When Stewart protested that the weather does not work that way, Colbert replied:

“I strongly doubt it. If the weather keeps going at this rate, by peak vacation

season we could be looking at upwards of 200 degrees. It’s a vicious cycle – more

people need to stay cool, less can drive, temperatures up for the rest of us.

Supply and demand.”

When Stewart protested that weather is not set by a market mechanism, Colbert

roared that it was.

:lol:

Just such arguments, with just as much basis in fact, are being used about oil prices.

There is a debate to be had over the long-term causes of the oil spike. But there

is no valid explanation for the volatility of the last two weeks, except the flow of

human greed and fear.

Stephen Schork, an energy analyst, said last week: “If anyone tries to spin a

rational explanation as to what transpired last Thursday and Friday in the energy

complex, then just tune them out, or better yet, punch them in the nose.”
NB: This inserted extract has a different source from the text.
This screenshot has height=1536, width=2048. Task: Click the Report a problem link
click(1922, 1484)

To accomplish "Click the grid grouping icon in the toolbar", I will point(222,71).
Oil would take its place with Dutch tulips, the South Sea bubble, or dotcom stocks,

he said.

Statistics bear him out. According to Bespoke Investment Group, crude oil’s

730 per cent rise from its bottom in 2001 now tops the 639 per cent rally in the

Nasdaq Composite over a similar period before the bursting of the internet bubble

in 2000.

It is important here to distinguish the short and long term. Demand from the

developing world has been increasing, which is a “good” reason for oil prices to

go up. But there was no fresh evidence for this in the last two weeks. Indeed,

with Brazil and China tightening monetary policy, cuts in oil subsidies, and bad

employment data in the US, the evidence if anything was of declining demand.

Similarly, many believe in the “peak oil” thesis – that oil production is entering a

period of decline. But no new evidence for it has arisen this month to justify the

rise in prices.

Some cited comments by a senior Israeli politician, who said there might be no

alternative to a strike against Iran.

But this year’s spike is far greater than the rise when Iraq invaded Kuwait in 1990.

Mere words could not have this effect.

The clearest explanatory factor has come from the correlation between the

weakening dollar and rising oil prices. As the chart shows, on an almost

minute-by-minute basis, oil rose when the dollar weakened, and fell if the dollar

rose.

In the long-term, there are reasons for this. Oil producers are paid in dollars and

then recycle them into other currencies. As oil is quoted in dollars, a weaker dollar

should lead to higher oil prices.

But these are not good reasons for such a tight correlation in the short term.

It looks instead as though traders in the two markets were mindlessly looking to

each other for cues. And the correlation came dramatically unstuck early this week,

as forex traders digested a series of speeches by US officials talking up the dollar.

Since then, as that confusion has subsided, the two have traded in line once more.

In any case, unrelated events can stay closely correlated. A classic false correlation,

from Roger Mortimore of the Mori polling organisation, shows that British elections

correlate with soccer. With only one exception since 1959, if the reigning FA Cup

holder wears the Labour colours of red and yellow, Labour has won. If they wear

the Conservative colours of blue and white, Labour loses. In 1974, when neither

won a majority, the Cup holders, Sunderland, wore red and white stripes.

This correlation is, of course, nonsense. But in the grip of market manias, investors

can latch on to factors which are just as absurd. Human psychology offers the

best explanation for what is going on.

When fear is elevated, correlations between asset classes increase. People also

look for “anchors” – the mere mention of a $200 oil target by a Goldman Sachs

analyst prompted investors to “anchor” around a new, higher level, and to keep

projecting prices higher.

Like the weather, high oil prices have a direct impact on people, and provoke fear.

In bubbles, markets become a game of second-guessing the fear and greed of

other participants.

Technical analysts would say that the volatility is a symptom of a bubble that is

about to burst. Something similar was seen at the end of the Nasdaq bubble.

But there is still reason for fear – one last ridiculous spike upwards is perfectly

possible.

So for the best guidance, turn to the late-night satirists.